EXERCISE PASSAGE:

When I was a kid, I was quiet and awkward and introverted and shy, and kept everything inside.  I began to come out of my shell a little bit in high school, but I didn’t really blossom until college, when I finally found my people, and suddenly it was like I was Dorothy moving from a black-and-white world to a Technicolor one. I was in love with everything and everyone.  I was in love with the pretentious gay philosophy major who lived downstairs and I was in love with the blonde sorority girl down the hall who is now a major writer for Buzzfeed and I was in love with anyone who would stay up with me until the sun rose, sitting in the dorm lounge and talking about books.  I had this big colorful soft squishy heart that I’d kept hidden my whole life and I just wanted to give it to someone, but every experience was new, so I gave it to everyone, and because it was all new to me, I had no defense mechanisms to protect myself or avoid getting hurt.  I was forever falling for people who didn’t want me back and breaking my own heart and crying and feeling devastated and writing terrible poetry and being afraid I’d never feel anything ever again.  But hearts are elastic, they bounce back when we let them, they’re made for love and if you just give them a little time they’ll heal and move on to somebody else.

Then when I was twenty-four, my mother was diagnosed with a terminal illness, and I shut down.

The only way I could cope with the panic and the grief was to force myself not to feel it.  I knew my mother was not fine, but I told myself over and over that she would be. I knew that I was not fine, but I told myself over and over that I was.  Sometimes when I was alone at night I would feel it, this huge dark cloud thing hovering over me, and I would feel myself, very firmly, very carefully, shoving it back down into a box and locking it up.  It was an almost physical sensation.  I can remember it vividly.  It was spectacularly unhealthy, but it was also the only way I could survive. 

She died when I was twenty-seven, and my clearest memory of that day, and of the period immediately after, was that I felt nothing.  I cried when I got the phone call from my dad, because of the shock.  I didn’t cry again – about her, or about anything – for years.  I went from being someone who would burst into tears at, like, a Verizon commercial about grandparents, to someone who didn’t cry at her own mother’s funeral.  Some switch had flipped inside me, and it was like the part of me that could feel things was just gone.  I lost three grandparents in the years after my mom died, and I sang at all their funerals, and I felt nothing.  I knew that I loved them, and I knew that this thing that was happening was sad, but I felt it in this very muffled, dim, distant, far-off way where if you had asked me if I was okay I would have told you that I was fine and I would have believed that to be perfectly true.

DATASET EXCERPT:
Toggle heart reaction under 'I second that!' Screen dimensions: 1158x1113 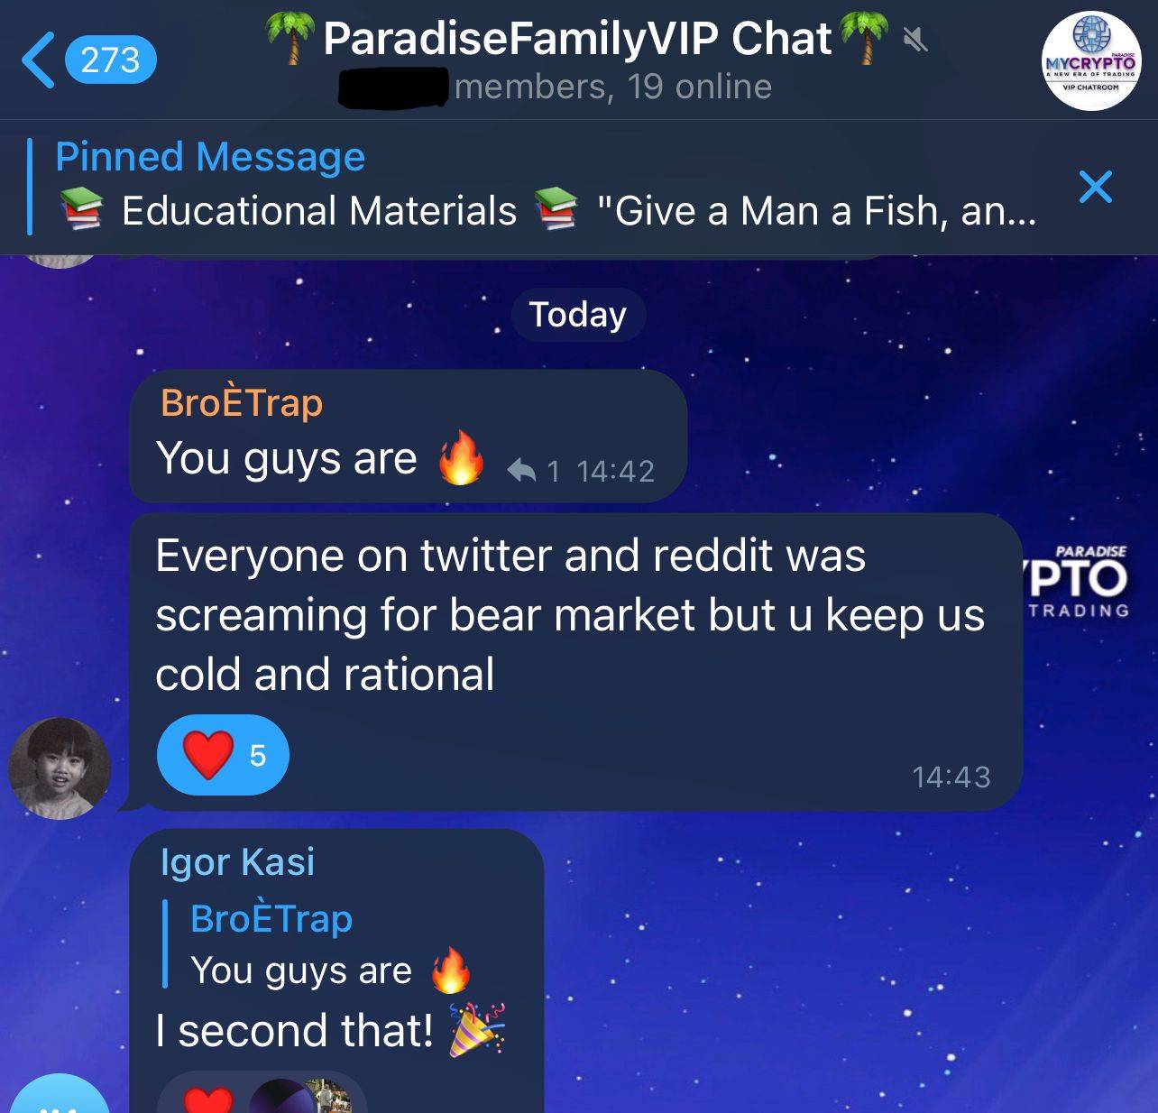(x=208, y=1098)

EXERCISE: Resume the first-person account of grief after a mother's death, starting after its final sentence.

FINAL ANSWER:
It was terrible.

Grief made my sister more emotional – she cried a lot, she was more demonstrative, she wanted to process her feelings out loud – but it shut me down completely.  And it took that big sparkly heart full of love for everybody with it.  I tried, every once in awhile, half-heartedly, to go out on an internet date, but I felt nothing.  I didn’t know then what “demisexual” meant, and that I’m simply not wired to sit across the table in a bar from a total stranger and feel the things you’re supposed to feel in that situation; I need that emotional connection before any of the other stuff happens.  But I wasn’t able to form that emotional connection.  From time to time I might feel a fleeting spark of a wistful crush on the cute divorced older lady poet in my writing group, or develop complicated feelings for one of the revolving door of tortured, dramatic, toxic artistic men that seem to be forever populating my life, but it wasn’t the same. I spent ten years convinced that I was broken; that my mom’s death meant that the part of me that knew how to feel things was dead too.  I would, at that moment, have given absolutely anything to be that heartbroken twenty-year-old sobbing over being rejected by a pretty straight girl, because at least that Claire could feel things.

It took me ten years for the switch to flip back on, for me to catch feelings for someone and then get my heart broken again, not that long ago, and it was so disorienting to be feeling things again after all that time, but I was really grateful too.  Because it meant that I wasn’t dead inside.  I was a person who could feel things again.

I’m telling you all of this because right now you are heartbroken, and in the depths of your pain you feel like this is a terrible thing to be, and you want to make it stop.  And I am here to tell you, your heart will heal, because that is what hearts do when we give them permission; but in the midst of your heartbreak, remember to be grateful for the capacity to be heartbroken.  For the fact that you have a breakable heart.  For the fact that you are the kind of person who loves big, even when you aren’t sure the other person is going to love you back. That’s the best kind of person to be.

You’re going to be okay, cupcake.  I promise.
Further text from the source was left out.